4 thoughts on “The Most Powerful People in Food: Not Farmers

  1. You nailed it! We, as producers, need to be seen farming, we need to be heard sharing about this culture of agriculture and we need to be seen as innovators, best practice keepers and the ones with dirt under our nails and chaff in our hair and manure on the boots. Excellent piece. Will be sharing!

  2. After reading the article by The Daily Meal a couple ideas came to mind. I was reminded of my university microeconomics class, food is driven by supply and demand. Farmers are supplying what is being demanded by the consumer. If all of these people on the list are influencing what consumers are buying then maybe they do deserve to be titled as a powerful person in food.
    However, I agree 100% that farmers need to share their story to become stewards and lobbyists of food production. Education will bring forth better understand of the science behind production practices and could bring some transparency to farming. Maybe then The Daily Meal would understand a little more about where their food comes from.

  3. What would it take to make farmers the most powerful people in food? If they stopped producing it, i.e. went on strike. THEN they’d hold ALL the power! 🙂

  4. From 2002 to 2008, Leger Marketing did an annual poll on the most trustworthy professions in Canada (2008’s was done in-house because its five-year sponsor money had run out). In all seven years, farmers ranked in the top three (reporters held less than 50 per cent of the public trust at least one of those years and politicians ranked near or at the bottom in all seven years). In 2010 Reader’s Digest unveiled its twist on that poll -the Top 50 Trusted Canadians, and it was just was a popularity contest (RD gave those surveyed a list of 50 Canadians and respondents put them in order from 1 to 50 -wow!!). In 2011, RD added the most trusted professions, and farming wasn’t on the list.

    In our social media-saturated, internet-dependent “of-course-it’s-all-about-me!” world, you can say, “I’m a farmer,” and people are likely to say, “Well then, I want – this, and this and this.” -without necessarily thinking of whether our farmers can even grow strawberries in winter.

    In spite of all available information and resources, the average Canadian has less knowledge (and I’ll say, “they care less”) about modern agriculture. It isn’t price dependent or whether it’s organic, it’s attempting to separate the plausible from the impractical. Can we grow apples in Canada? Of course, but thanks to government trade policies, we’re inundated with product and concentrates that are dumped on us by Washington State and China, respectively. It’s grasping that we don’t need 100,000 acres of heritage tomatoes -because there isn’t the domestic demand, the export markets, or the processing facilities, to warrant such production.

    The disconnect between farming and the rest of society will continue because the average Canadian sees corn only as “sweet corn” when he/she looks at a field of grain corn. If they learn that that field of corn is heading to Casco to become starch, it becomes a matter of “but who will grow *my* sweet corn?”

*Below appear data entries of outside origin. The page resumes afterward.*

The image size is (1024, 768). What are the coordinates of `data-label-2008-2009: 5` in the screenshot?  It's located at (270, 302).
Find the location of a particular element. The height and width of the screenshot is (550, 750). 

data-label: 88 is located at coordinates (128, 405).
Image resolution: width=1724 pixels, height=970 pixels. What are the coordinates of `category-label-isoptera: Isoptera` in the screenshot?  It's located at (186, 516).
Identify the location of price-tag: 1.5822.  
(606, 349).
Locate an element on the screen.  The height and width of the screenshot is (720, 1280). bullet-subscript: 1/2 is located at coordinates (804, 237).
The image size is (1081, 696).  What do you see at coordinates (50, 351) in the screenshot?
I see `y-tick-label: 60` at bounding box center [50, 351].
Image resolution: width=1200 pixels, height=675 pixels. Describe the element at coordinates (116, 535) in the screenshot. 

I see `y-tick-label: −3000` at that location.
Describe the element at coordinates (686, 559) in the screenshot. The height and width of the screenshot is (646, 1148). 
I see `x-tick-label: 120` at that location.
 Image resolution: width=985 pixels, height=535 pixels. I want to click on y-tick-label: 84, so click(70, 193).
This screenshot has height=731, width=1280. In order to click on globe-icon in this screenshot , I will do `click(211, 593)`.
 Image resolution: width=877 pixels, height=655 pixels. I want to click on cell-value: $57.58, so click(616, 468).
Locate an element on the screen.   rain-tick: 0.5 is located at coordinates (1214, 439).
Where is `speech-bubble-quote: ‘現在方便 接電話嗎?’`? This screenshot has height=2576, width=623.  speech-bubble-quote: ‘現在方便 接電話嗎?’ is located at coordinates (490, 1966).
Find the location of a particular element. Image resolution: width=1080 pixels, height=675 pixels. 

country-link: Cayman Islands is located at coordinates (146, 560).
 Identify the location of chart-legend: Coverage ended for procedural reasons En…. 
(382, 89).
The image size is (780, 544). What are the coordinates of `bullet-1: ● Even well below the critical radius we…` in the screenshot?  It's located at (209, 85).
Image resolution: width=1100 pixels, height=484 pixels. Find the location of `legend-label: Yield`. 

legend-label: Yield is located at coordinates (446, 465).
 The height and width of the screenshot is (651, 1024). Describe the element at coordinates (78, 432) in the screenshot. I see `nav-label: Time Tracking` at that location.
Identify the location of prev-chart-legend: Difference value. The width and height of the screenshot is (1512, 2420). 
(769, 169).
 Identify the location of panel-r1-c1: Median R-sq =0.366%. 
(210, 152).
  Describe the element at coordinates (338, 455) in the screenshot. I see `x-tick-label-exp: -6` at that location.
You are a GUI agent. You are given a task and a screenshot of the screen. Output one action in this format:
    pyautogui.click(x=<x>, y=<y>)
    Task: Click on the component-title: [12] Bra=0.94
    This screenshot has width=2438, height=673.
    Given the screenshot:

    “What about me? It has to be all about me!”

    It’s for this reason, Lyndsey that most of the consumer influence is misguided. Show me that they understand how weather influences farm production -something that David Phillips is unable to show me -or understands the different uses for wheat (I actually had an MBA and an MD ask me if wheat’s used for human consumption!) -and I’ll start listening to what the average consumer thinks about agriculture (won’t even go near letting them have a say on modern farming practices, though).

    ‘Til then? Consumers should just stay out of the way; it’s better for everyone.